Morgan John Umsted (1842-1913) was born in Pennsylvania and moved to Iowa with his family in 1856. He enlisted from Mount Vernon into Company A of the 13th Iowa on September 18, 1861. He was mustered into service one month later. He was wounded “slightly” in the back on April 6, 1862, at the Battle of Shiloh. He was promoted to fifth sergeant on November 9, 1863, but later reduced to the ranks. He was discharged at Vicksburg on December 31, 1863. He re-enlisted as a veteran on January 1 and re-mustered on June 1, 1864. He went missing in action at the Battle of Atlanta on July 22, 1864, and served nine months and eighteen days in Andersonville and other Confederate prisons. He was released at Baldwin Junction, Florida, on April 1, 1865, and returned to his regiment on May 26. He was promoted to fifth corporal on July 1, 1865, and mustered out on July 21 at Clinton, Iowa. When he returned home, he married Allie J. Dixon (1847-1939) in June 1866, and they had eleven children. They moved to Webster County, Iowa, in 1880, and moved to Dayton in that county in 1884. He filed for an invalid pension in 1879.


Condition: Fine, with one stain on the last page.

[1] Isaac Morgan Sloanaker (1816-1863) was born in Chester County, Pennsylvania and became a merchant in Philadelphia. In 1851, he married Mary Trego Hartman (1823-1915). He died on September 3, 1863, in York County, Pennsylvania.

[2] Umsted’s father Isaac Morgan Umsted (1812-1857) had died a few years earlier.

[3] Annie Turner Wittenmyer (1827-1900) was born in Ohio and moved to Keokuk, Iowa, with her husband in 1850. Three of her four children died before becoming adults, and her husband died in 1860. In 1861, she organized ladies’ aid societies for Iowa soldiers and the following year was appointed state sanitary agent. In 1863, she became involved in a political battle because state legislators did not trust a woman with government money and supplies. In 1864, she opened a home for Civil War orphans in Davenport. From 1874 to 1879, she served as the national president of the Women’s Christian Temperance Union. She wrote a memoir entitled Under the Guns (1895) about her wartime relief work.
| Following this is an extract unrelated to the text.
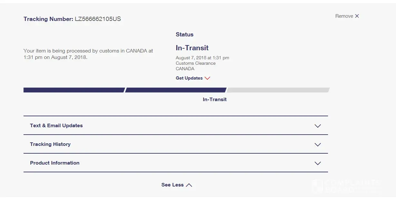Image resolution: width=396 pixels, height=200 pixels.
Task: Click the large In-Transit status heading
Action: tap(192, 48)
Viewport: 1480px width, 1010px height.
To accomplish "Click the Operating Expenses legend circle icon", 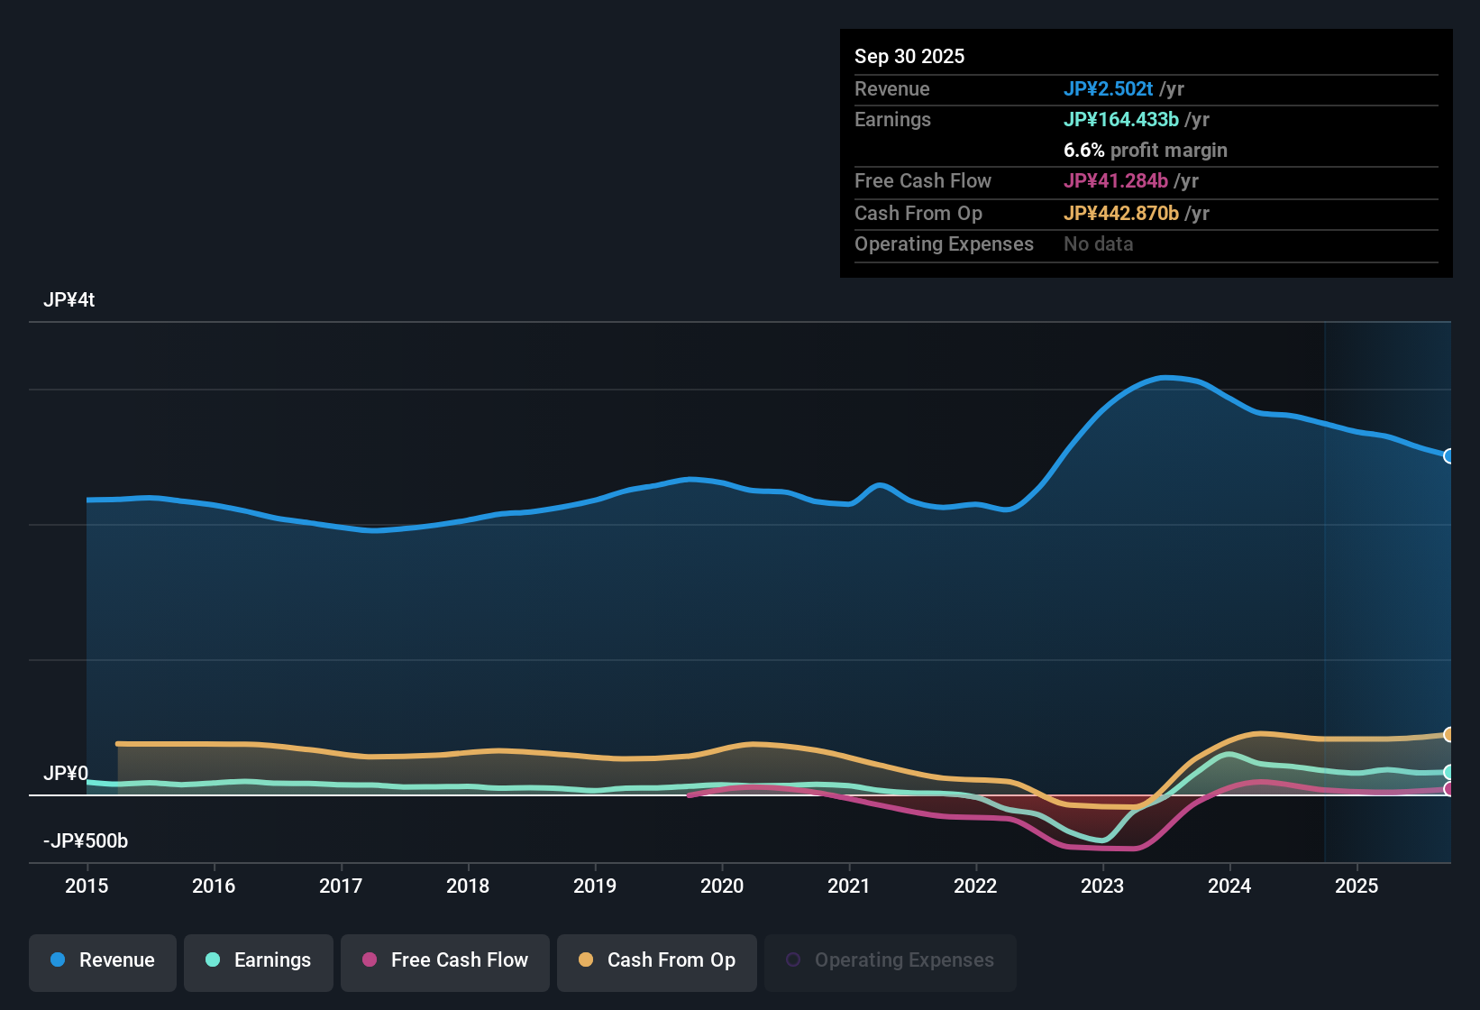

[4] This reference is likely to Umsted’s brother Samuel Davis Umsted (1840-1864), who had also enlisted in Company A of the 13th Iowa Volunteer Infantry. Davis Umsted enlisted ten months after his younger brother, in August 1862. He was mustered in on December 1, 1862. Wounded in the head on July 3, 1864, at Kennesaw Mountain, Georgia, Davis Umsted died of his wounds on July 30.

[5] Umsted’s mother Sarah Treichler Umsted Tyson (1816-1894) had remarried in 1858, after Umsted’s father died in May 1857.